Low densities. Many counties have imposed density limitations on new growth with the thought that they would limit the impact of development on roads and schools. But smearing 1,000 people over 1,000 acres of land is impossible to provide with roads, utilities and services as efficiently as if they were concentrated in 100 acres, or even 10 acres, of land. Fiscal conservatives should object to such inefficiency. And property rights advocates should object to the restrictions placed on what property owners can build on their land.
There is one caveat here that is important for subsidy-loathing conservatives to bear in mind. While people should be free to build wherever they want, they have no claim to the full panoply of government services — roads, water, sewer, schools, public safety, etc. — in remote, inefficiently served locations at the same prices as those services are available to others. Property owners should bear the full location-variable costs of where they build.

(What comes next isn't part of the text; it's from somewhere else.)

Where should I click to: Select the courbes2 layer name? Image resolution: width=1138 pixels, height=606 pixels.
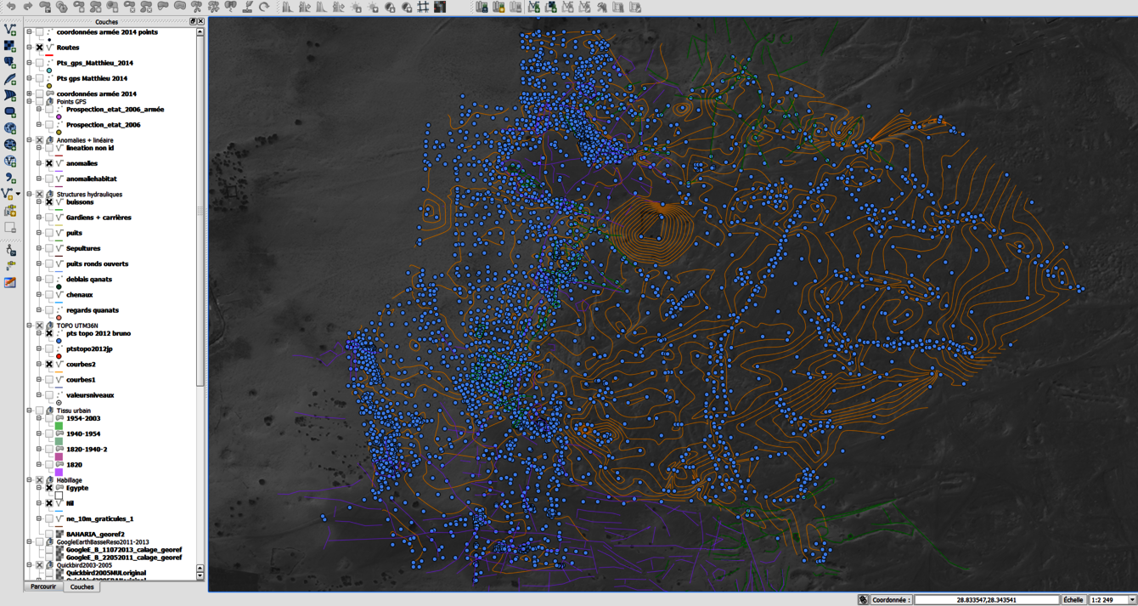[81, 365]
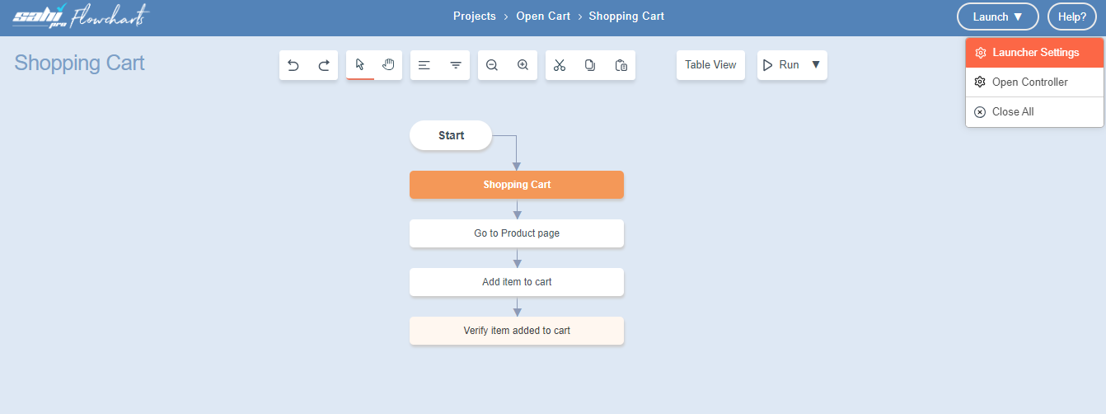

Leapfrog development. Leapfrog development makes human settlement patterns even more inefficient by scattering subdivisions, shopping centers and office parks across the countryside, leaving large holes in the urban fabric. Scatteration is more expensive to serve with roads, utilities and public services than compact development. This phenomenon, along with segregated land uses and density downzoning, drives up the cost of local government and transportation.
Why does leapfrog development occur? It is not the result of the “natural” workings of a free market. There are two driving forces. The first is the willingness of state and/or local local governments to subsidize the road improvements needed to serve them with public funds. A political economy has evolved in which developers and landowners contribute major sums to state and local elected politicians and then seek favors from them. This is the rent-seeking culture of Washington, D.C., writ small. The second arises from “anti-growth” politicians reacting to the rising cost of public services by restricting new development, even responsible development, in their jurisdictions. Developers then build projects in friendlier jurisdictions, typically farther from the urban core. Thus, the foes of sprawl in one county push it into another. Neither pro-developer subsidies nor anti-developer zoning restrictions should be palatable to conservatives.
Parking mandates. Zoning codes mandate minimum parking requirements in an indiscriminate manner, as if homeowners, shopping center developers and employers couldn’t judge for themselves how much parking they need. Because parking is mandated, property developers have no incentive to economize on space or to achieve synergies between land uses that experience peak parking demands during the day (offices) and the evening (residences). The result is a vast excess of mostly empty acreage devoted to parking. This parking is expensive, driving up the cost of development, and it pushes buildings farther apart at the expense of walkability. Parking mandates should be odious to every conservative who opposes unnecessary regulation.
Transit monopolies. Virtually every mass transit enterprise in the United States loses money, representing a drain go the taxpayer. One can argue that transit deserves its public subsidies because it provides public goods such as transporting poor people to work, reducing automobile emissions, and the like. But there is no avoiding the fact that, by private sector standards, transit companies are woefully inefficient.